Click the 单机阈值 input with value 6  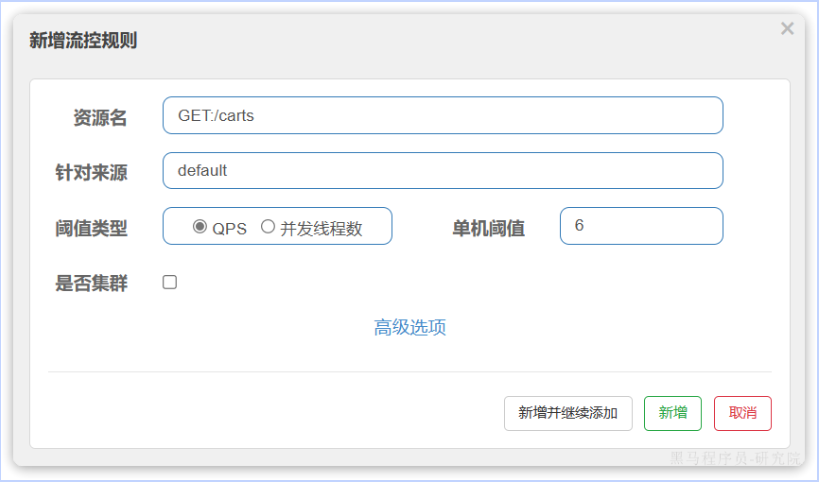(x=640, y=226)
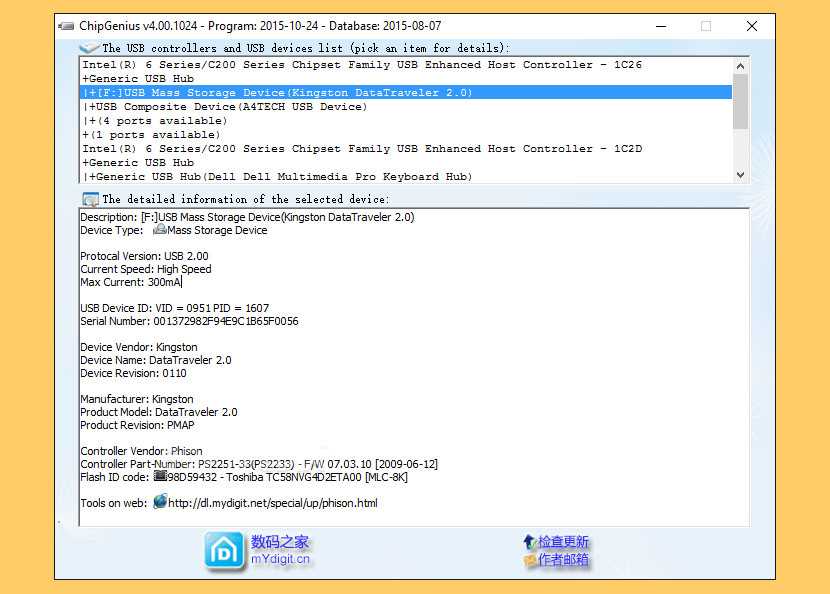Click the blue myDigit logo icon
The image size is (830, 594).
(x=224, y=551)
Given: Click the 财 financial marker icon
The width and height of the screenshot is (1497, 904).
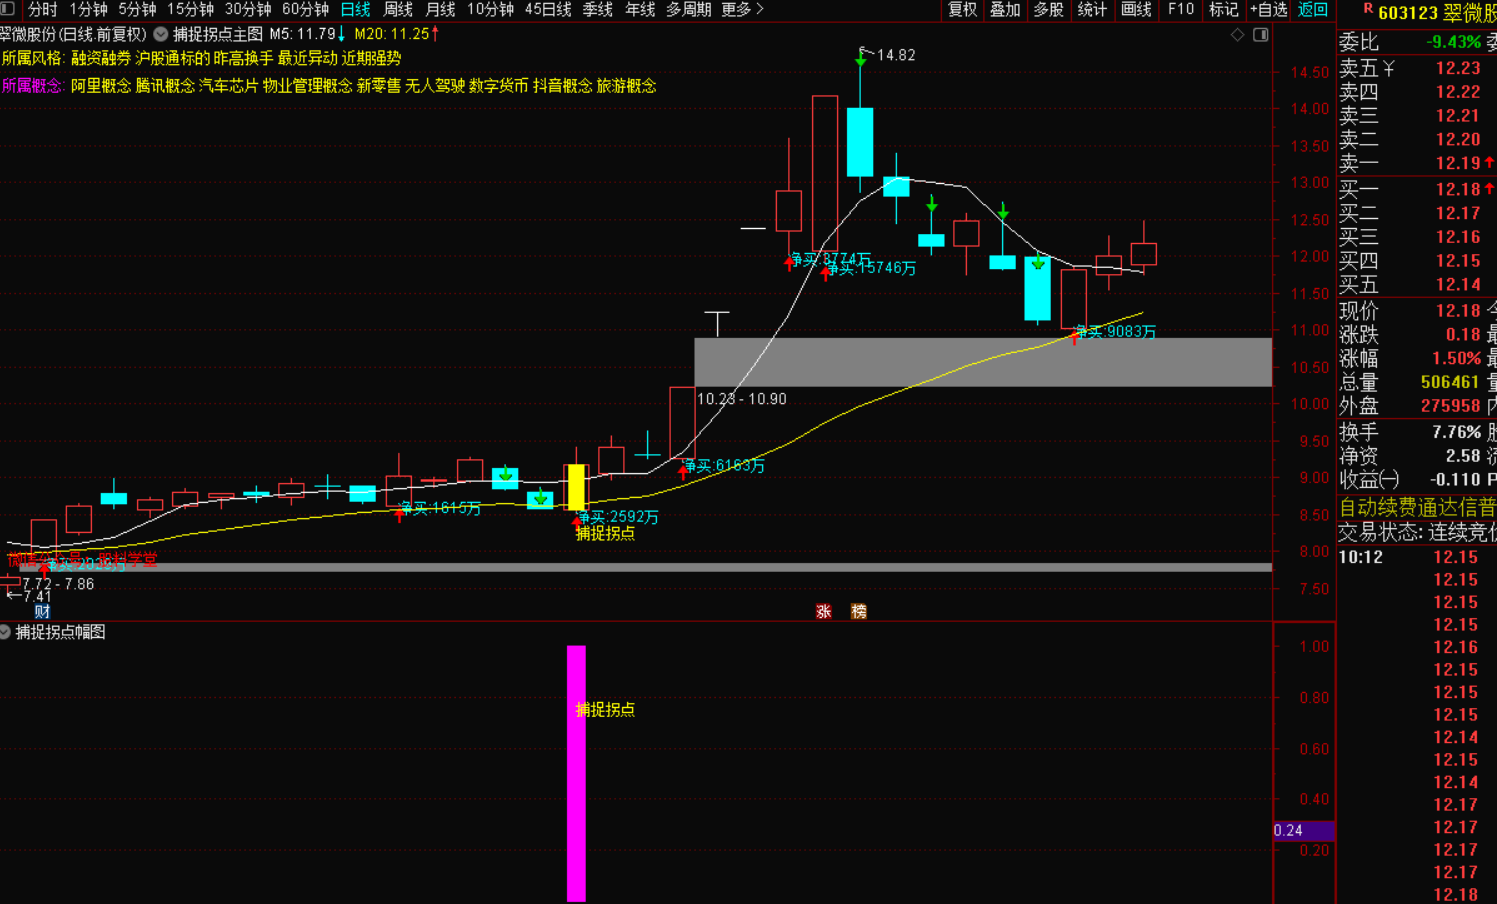Looking at the screenshot, I should pyautogui.click(x=42, y=611).
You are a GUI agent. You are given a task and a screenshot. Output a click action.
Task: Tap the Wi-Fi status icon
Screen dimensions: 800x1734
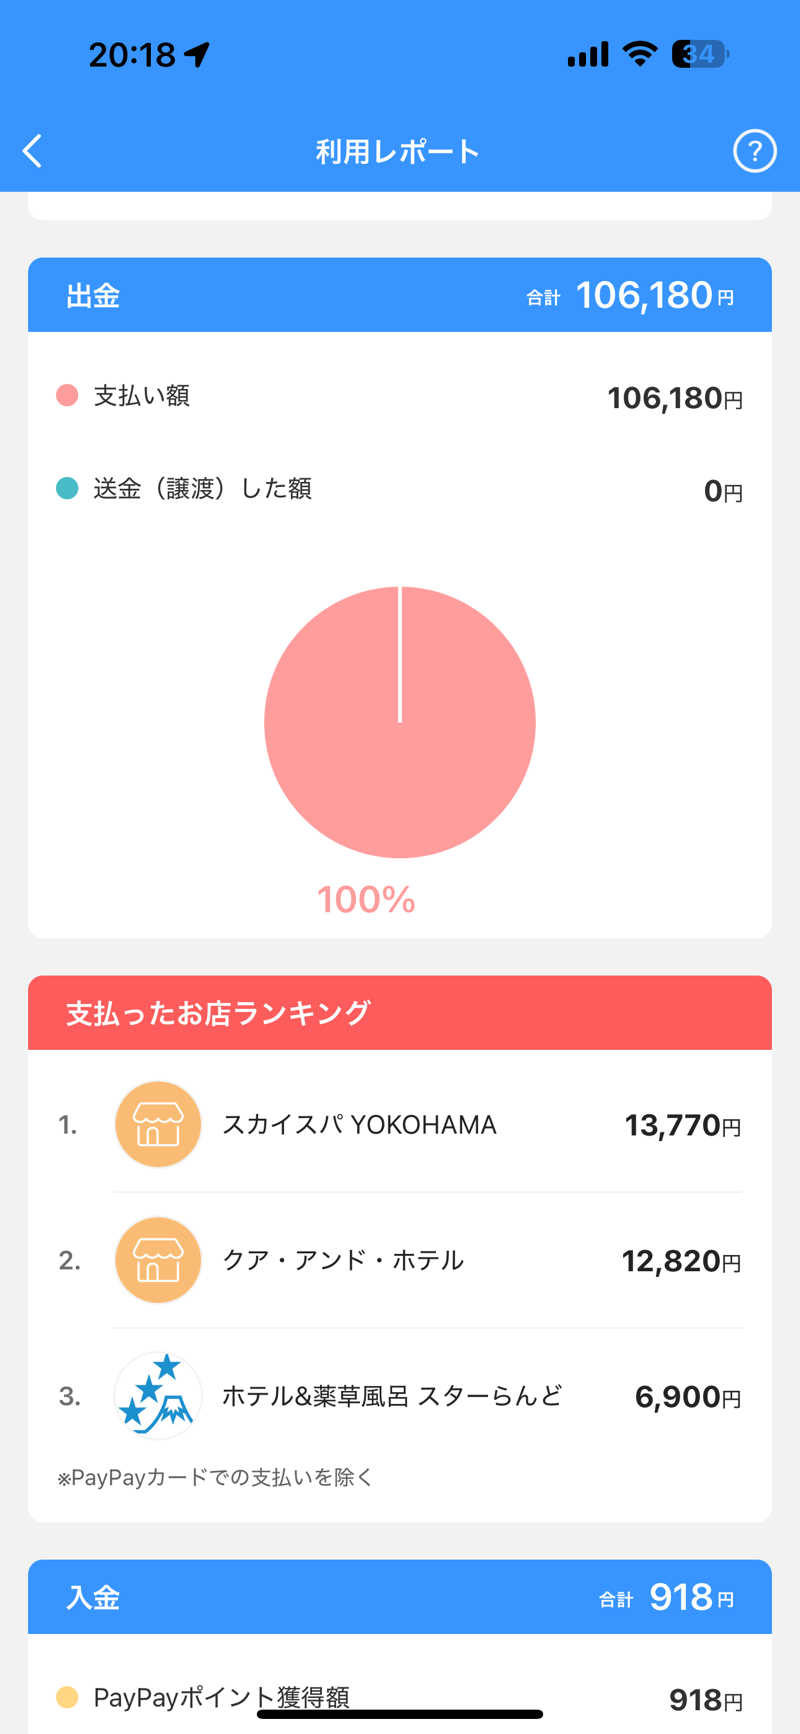(638, 54)
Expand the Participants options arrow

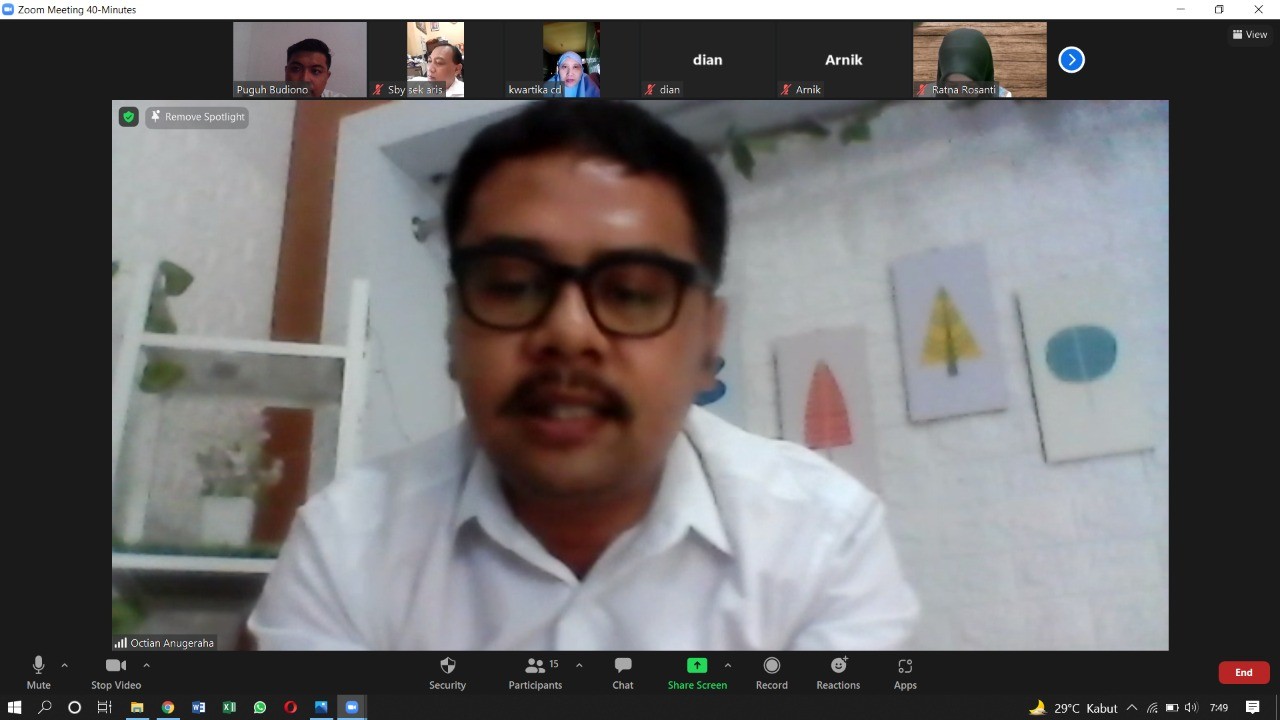pos(579,665)
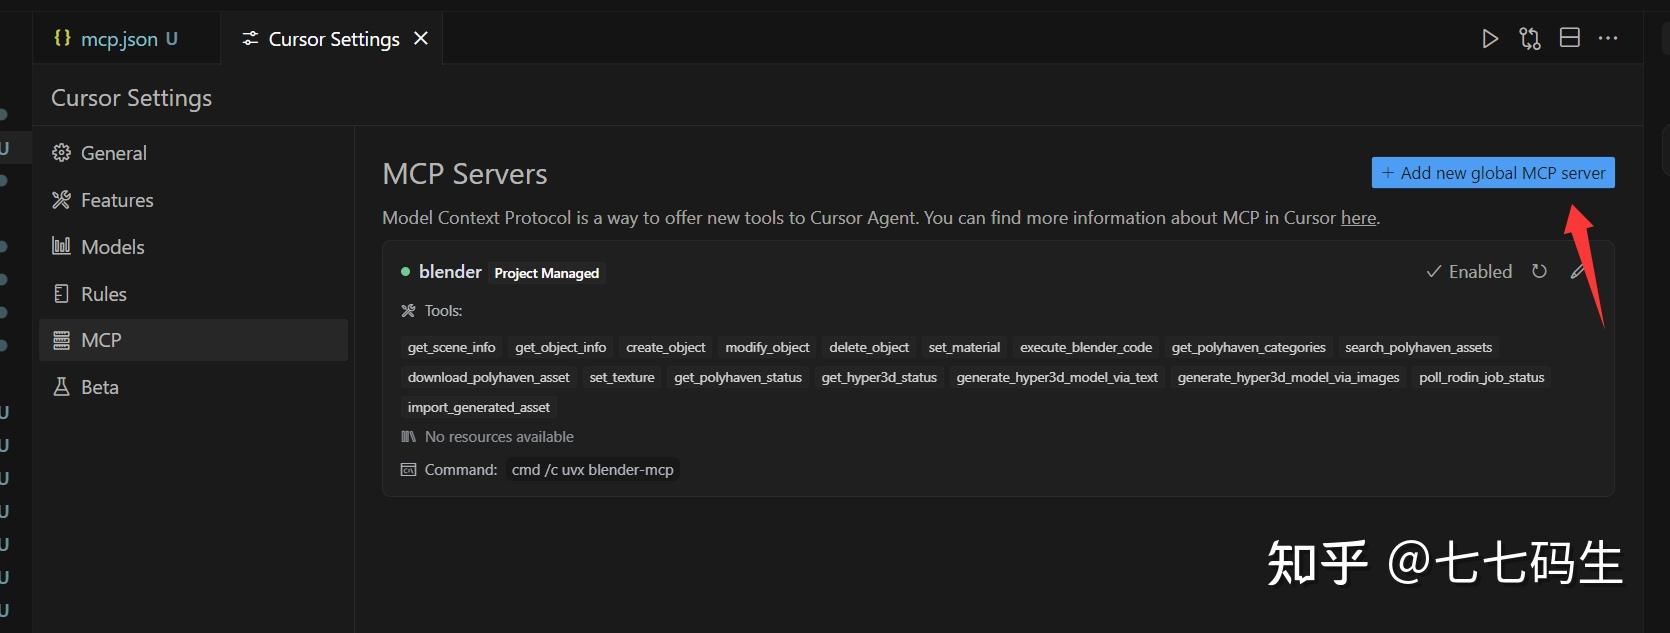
• • • • • • •
■ TRY IT:
All lines from the one containing "You are a GUI" through the final line of the entries above are to be copied exactly; the pictures are not.

■ RESPONSE BELOW:
You are a GUI agent. You are given a task and a screenshot. Output a click action.
Task: Tap the Wi-Fi status icon
Screen dimensions: 800x1734
(638, 54)
Expand the Participants options arrow

pos(579,665)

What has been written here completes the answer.